# [WRITTEN TASK]
Rewrite the records from the line with "Screen dimensions: 1365x699" through the end of the records, requests included, and add 104 to every number in the answer coordinates. Leave the pictures out.

# [TASK INPUT]
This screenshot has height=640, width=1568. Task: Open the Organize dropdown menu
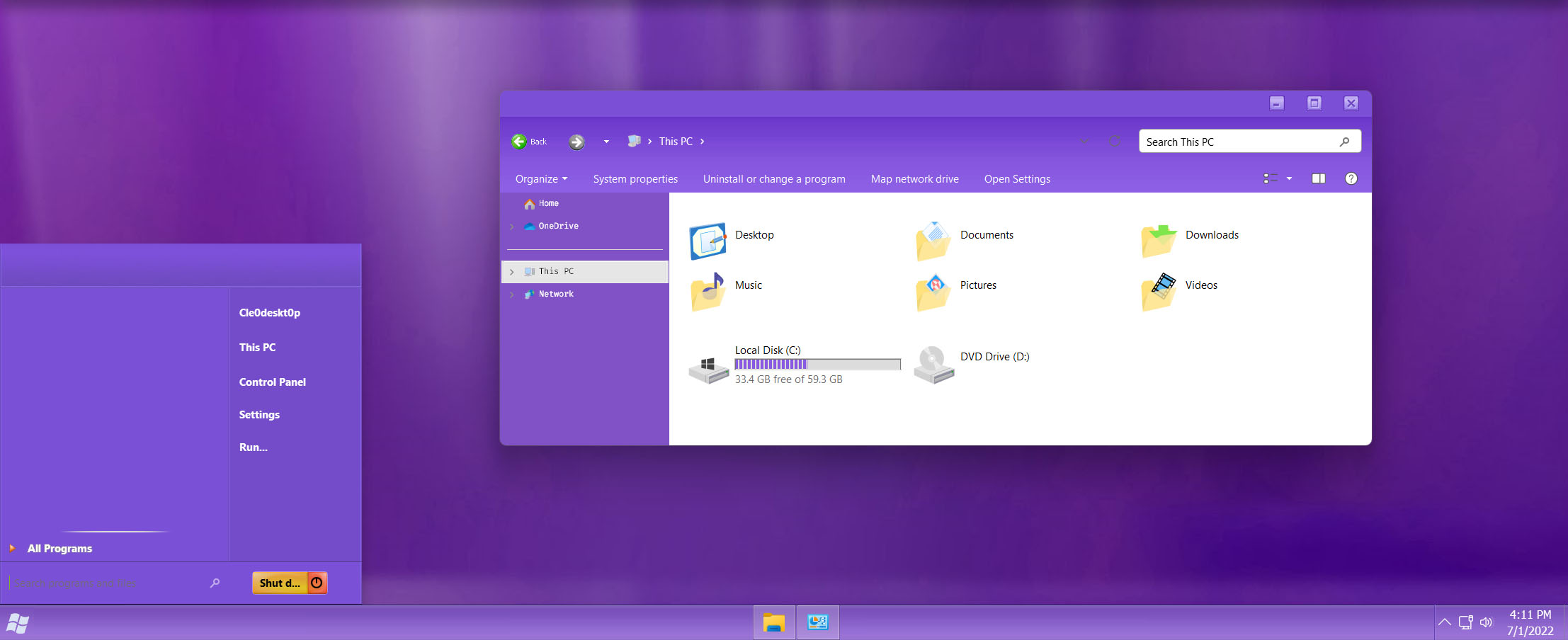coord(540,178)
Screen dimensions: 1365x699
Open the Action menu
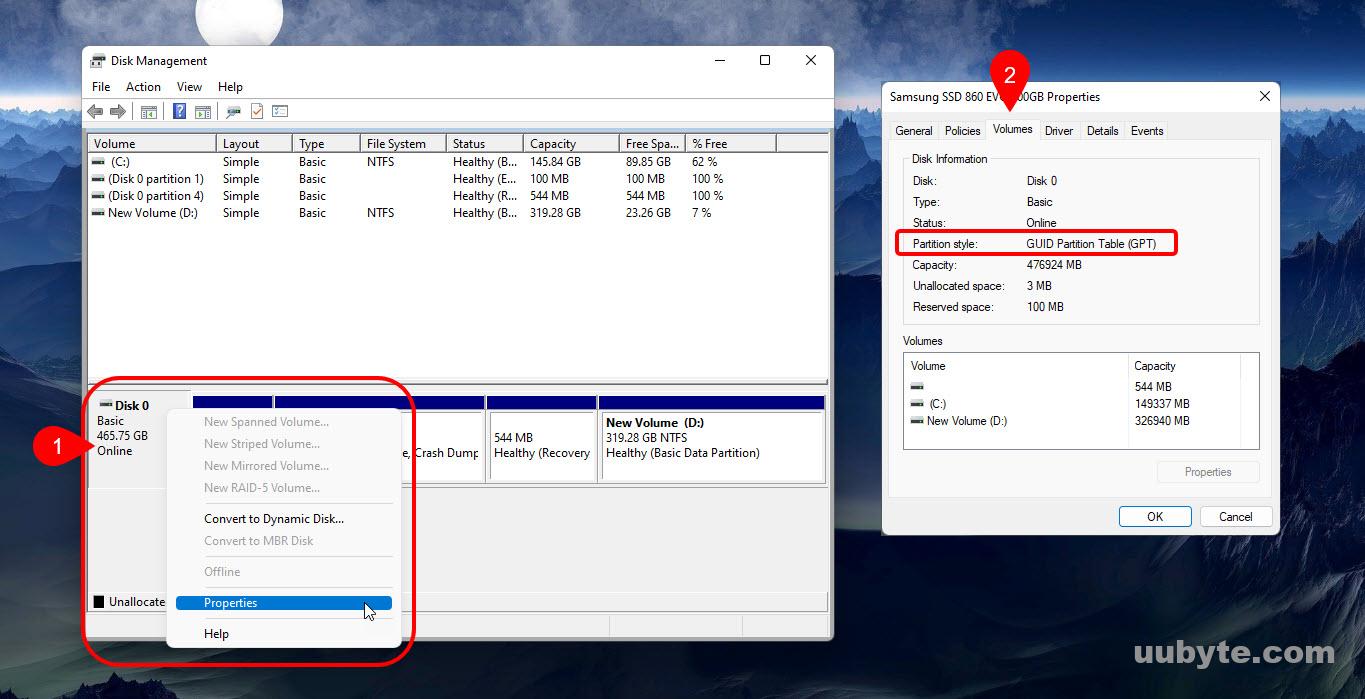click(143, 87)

# [SOLUTION]
Screen dimensions: 1365x699
Open the Action menu
click(247, 191)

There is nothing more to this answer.